Transcribe each record exactly as it appears.

*** Opening Records supplied ***

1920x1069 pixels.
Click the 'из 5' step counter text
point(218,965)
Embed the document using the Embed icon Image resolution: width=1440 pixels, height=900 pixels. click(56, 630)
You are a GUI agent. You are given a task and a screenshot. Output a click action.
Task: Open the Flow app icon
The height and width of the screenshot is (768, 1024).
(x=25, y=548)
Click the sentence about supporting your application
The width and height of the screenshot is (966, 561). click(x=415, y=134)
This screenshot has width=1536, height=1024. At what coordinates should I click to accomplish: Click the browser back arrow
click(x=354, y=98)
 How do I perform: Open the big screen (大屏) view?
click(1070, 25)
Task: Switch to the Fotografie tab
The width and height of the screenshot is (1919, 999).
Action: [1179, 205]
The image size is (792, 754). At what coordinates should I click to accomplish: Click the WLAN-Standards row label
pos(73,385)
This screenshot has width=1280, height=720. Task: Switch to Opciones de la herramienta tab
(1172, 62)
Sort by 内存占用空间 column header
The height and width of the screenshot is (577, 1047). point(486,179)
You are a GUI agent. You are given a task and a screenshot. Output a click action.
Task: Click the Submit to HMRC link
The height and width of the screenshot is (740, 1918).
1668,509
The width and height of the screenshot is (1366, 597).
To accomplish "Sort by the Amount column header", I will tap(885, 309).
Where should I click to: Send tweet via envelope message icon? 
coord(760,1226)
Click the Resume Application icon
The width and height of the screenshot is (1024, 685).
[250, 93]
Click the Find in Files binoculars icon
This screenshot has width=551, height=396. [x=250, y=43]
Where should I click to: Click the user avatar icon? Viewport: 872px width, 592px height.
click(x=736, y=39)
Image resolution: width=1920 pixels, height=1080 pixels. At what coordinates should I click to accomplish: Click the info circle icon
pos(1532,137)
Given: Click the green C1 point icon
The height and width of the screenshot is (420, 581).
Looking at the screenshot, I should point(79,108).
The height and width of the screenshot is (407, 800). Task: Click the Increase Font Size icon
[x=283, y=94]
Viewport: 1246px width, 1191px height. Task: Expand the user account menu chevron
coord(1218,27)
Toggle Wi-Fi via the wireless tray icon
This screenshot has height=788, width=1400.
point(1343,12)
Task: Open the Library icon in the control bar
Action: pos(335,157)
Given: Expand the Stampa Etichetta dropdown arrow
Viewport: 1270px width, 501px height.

*** Closing Records supplied ***

> _Finished exercise_:
1920x1069 pixels.
Click the 'из 5' step counter text
point(218,965)
Embed the document using the Embed icon Image resolution: width=1440 pixels, height=900 pixels. click(56, 630)
You are a GUI agent. You are given a task and a screenshot. Output a click action.
Task: Open the Flow app icon
The height and width of the screenshot is (768, 1024).
(x=25, y=548)
Click the sentence about supporting your application
The width and height of the screenshot is (966, 561). click(x=415, y=134)
This screenshot has width=1536, height=1024. At what coordinates should I click to accomplish: Click the browser back arrow
click(x=354, y=98)
 How do I perform: Open the big screen (大屏) view?
click(1070, 25)
Task: Switch to the Fotografie tab
The width and height of the screenshot is (1919, 999).
Action: [1179, 205]
The image size is (792, 754). At what coordinates should I click to accomplish: Click the WLAN-Standards row label
pos(73,385)
This screenshot has width=1280, height=720. Task: Switch to Opciones de la herramienta tab
(1172, 62)
Sort by 内存占用空间 column header
The height and width of the screenshot is (577, 1047). point(486,179)
You are a GUI agent. You are given a task and a screenshot. Output a click action.
Task: Click the Submit to HMRC link
The height and width of the screenshot is (740, 1918).
1668,509
The width and height of the screenshot is (1366, 597).
To accomplish "Sort by the Amount column header", I will tap(885, 309).
Where should I click to: Send tweet via envelope message icon? 
coord(760,1226)
Click the Resume Application icon
The width and height of the screenshot is (1024, 685).
[250, 93]
Click the Find in Files binoculars icon
This screenshot has width=551, height=396. [x=250, y=43]
Where should I click to: Click the user avatar icon? Viewport: 872px width, 592px height.
click(x=736, y=39)
Image resolution: width=1920 pixels, height=1080 pixels. At what coordinates should I click to accomplish: Click the info circle icon
pos(1532,137)
Given: Click the green C1 point icon
The height and width of the screenshot is (420, 581).
Looking at the screenshot, I should point(79,108).
The height and width of the screenshot is (407, 800). Task: Click the Increase Font Size icon
[x=283, y=94]
Viewport: 1246px width, 1191px height. Task: Expand the user account menu chevron
coord(1218,27)
Toggle Wi-Fi via the wireless tray icon
This screenshot has height=788, width=1400.
point(1343,12)
Task: Open the Library icon in the control bar
Action: pos(335,157)
Given: Expand the Stampa Etichetta dropdown arrow
Viewport: 1270px width, 501px height.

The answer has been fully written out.